» **Do this**:
Copy the listing below word for word, starting with the line that contains "Find the location of a particular element. This" and going on through the last line of the listing.

— Start Records shown —

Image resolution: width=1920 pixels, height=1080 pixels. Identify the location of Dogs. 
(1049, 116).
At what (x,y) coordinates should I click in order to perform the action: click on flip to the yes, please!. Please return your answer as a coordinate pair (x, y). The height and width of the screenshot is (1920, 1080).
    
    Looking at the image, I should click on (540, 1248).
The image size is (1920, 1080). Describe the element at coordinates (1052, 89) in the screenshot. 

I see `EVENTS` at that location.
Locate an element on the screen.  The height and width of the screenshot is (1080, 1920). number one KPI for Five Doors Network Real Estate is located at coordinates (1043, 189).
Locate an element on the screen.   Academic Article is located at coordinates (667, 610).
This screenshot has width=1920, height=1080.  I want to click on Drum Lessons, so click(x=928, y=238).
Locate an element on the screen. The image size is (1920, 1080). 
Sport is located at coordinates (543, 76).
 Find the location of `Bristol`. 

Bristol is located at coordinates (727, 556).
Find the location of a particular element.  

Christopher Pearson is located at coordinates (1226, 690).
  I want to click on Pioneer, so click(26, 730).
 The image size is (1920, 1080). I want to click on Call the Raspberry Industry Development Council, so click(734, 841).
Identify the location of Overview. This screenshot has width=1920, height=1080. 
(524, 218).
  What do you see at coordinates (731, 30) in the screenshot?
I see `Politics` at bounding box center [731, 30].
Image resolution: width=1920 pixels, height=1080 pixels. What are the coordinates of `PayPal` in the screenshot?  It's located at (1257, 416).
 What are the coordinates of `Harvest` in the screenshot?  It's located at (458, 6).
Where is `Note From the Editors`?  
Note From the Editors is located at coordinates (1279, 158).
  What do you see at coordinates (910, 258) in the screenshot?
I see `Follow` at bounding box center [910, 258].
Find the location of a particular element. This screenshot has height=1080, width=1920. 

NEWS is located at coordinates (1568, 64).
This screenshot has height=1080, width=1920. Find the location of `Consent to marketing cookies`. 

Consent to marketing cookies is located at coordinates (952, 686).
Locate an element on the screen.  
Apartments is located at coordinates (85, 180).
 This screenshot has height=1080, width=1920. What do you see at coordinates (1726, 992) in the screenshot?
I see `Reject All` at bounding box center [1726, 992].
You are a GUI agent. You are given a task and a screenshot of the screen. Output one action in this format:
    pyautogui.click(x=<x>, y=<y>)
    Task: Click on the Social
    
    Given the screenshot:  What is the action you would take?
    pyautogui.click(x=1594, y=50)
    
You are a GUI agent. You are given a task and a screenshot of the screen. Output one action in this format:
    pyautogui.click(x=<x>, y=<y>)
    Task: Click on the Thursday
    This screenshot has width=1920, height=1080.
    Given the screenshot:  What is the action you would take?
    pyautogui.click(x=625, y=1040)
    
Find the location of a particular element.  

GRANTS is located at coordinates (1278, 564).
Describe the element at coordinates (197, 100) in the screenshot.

— End Records shown —

» **Task output**:
Find the location of a particular element. This screenshot has height=1080, width=1920. 

NEWS is located at coordinates (1568, 64).
This screenshot has height=1080, width=1920. Find the location of `Consent to marketing cookies`. 

Consent to marketing cookies is located at coordinates (952, 686).
Locate an element on the screen.  
Apartments is located at coordinates (85, 180).
 This screenshot has height=1080, width=1920. What do you see at coordinates (1726, 992) in the screenshot?
I see `Reject All` at bounding box center [1726, 992].
You are a GUI agent. You are given a task and a screenshot of the screen. Output one action in this format:
    pyautogui.click(x=<x>, y=<y>)
    Task: Click on the Social
    
    Given the screenshot:  What is the action you would take?
    pyautogui.click(x=1594, y=50)
    
You are a GUI agent. You are given a task and a screenshot of the screen. Output one action in this format:
    pyautogui.click(x=<x>, y=<y>)
    Task: Click on the Thursday
    This screenshot has width=1920, height=1080.
    Given the screenshot:  What is the action you would take?
    pyautogui.click(x=625, y=1040)
    
Find the location of a particular element.  

GRANTS is located at coordinates (1278, 564).
Describe the element at coordinates (197, 100) in the screenshot.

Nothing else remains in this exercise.